— Aim of the exercise —
Write out exactly the lines that run from the one containing "The height and width of the screenshot is (275, 592)." to the end of the entries below, with both end lines included.

:: Task material

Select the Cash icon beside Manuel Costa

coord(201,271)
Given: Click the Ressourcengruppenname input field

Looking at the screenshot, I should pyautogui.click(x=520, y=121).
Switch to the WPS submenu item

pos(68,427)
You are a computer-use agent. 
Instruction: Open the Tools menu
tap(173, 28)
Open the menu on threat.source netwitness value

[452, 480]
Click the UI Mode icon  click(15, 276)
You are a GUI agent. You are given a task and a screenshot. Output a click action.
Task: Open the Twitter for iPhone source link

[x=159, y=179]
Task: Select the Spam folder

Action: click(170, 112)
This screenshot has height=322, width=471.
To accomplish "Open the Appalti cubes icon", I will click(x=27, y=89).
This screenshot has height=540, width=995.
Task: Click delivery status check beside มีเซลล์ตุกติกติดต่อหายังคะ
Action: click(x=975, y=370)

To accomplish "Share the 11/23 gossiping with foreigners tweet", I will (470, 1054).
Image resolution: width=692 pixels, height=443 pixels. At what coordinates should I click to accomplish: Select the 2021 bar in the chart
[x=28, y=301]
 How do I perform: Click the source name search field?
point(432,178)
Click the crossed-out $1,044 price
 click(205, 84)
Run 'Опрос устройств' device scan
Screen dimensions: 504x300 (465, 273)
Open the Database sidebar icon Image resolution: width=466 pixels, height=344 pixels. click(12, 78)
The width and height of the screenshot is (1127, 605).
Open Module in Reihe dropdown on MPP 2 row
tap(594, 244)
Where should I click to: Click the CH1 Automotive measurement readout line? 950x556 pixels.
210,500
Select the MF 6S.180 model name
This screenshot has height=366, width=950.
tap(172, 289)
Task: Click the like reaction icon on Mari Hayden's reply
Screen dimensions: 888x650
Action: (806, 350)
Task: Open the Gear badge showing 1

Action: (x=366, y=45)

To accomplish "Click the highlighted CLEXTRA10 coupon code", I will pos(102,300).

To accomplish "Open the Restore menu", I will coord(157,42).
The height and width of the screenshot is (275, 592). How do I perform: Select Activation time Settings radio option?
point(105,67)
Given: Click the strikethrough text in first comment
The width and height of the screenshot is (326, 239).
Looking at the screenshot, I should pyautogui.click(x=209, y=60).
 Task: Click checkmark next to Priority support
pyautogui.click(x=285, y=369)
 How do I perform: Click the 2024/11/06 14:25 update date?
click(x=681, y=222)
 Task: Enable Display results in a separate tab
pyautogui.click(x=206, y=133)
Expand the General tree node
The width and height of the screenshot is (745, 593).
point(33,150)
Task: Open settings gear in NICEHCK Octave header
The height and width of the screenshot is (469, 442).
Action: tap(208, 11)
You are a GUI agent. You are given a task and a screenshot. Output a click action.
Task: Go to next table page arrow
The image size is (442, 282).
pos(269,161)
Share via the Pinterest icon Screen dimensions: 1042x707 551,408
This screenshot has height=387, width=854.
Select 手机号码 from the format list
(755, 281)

::::

— Reply —
The height and width of the screenshot is (275, 592). How do I perform: Select Activation time Settings radio option?
point(105,67)
Given: Click the strikethrough text in first comment
The width and height of the screenshot is (326, 239).
Looking at the screenshot, I should pyautogui.click(x=209, y=60).
 Task: Click checkmark next to Priority support
pyautogui.click(x=285, y=369)
 How do I perform: Click the 2024/11/06 14:25 update date?
click(x=681, y=222)
 Task: Enable Display results in a separate tab
pyautogui.click(x=206, y=133)
Expand the General tree node
The width and height of the screenshot is (745, 593).
point(33,150)
Task: Open settings gear in NICEHCK Octave header
The height and width of the screenshot is (469, 442).
Action: tap(208, 11)
You are a GUI agent. You are given a task and a screenshot. Output a click action.
Task: Go to next table page arrow
The image size is (442, 282).
pos(269,161)
Share via the Pinterest icon Screen dimensions: 1042x707 551,408
This screenshot has height=387, width=854.
Select 手机号码 from the format list
(755, 281)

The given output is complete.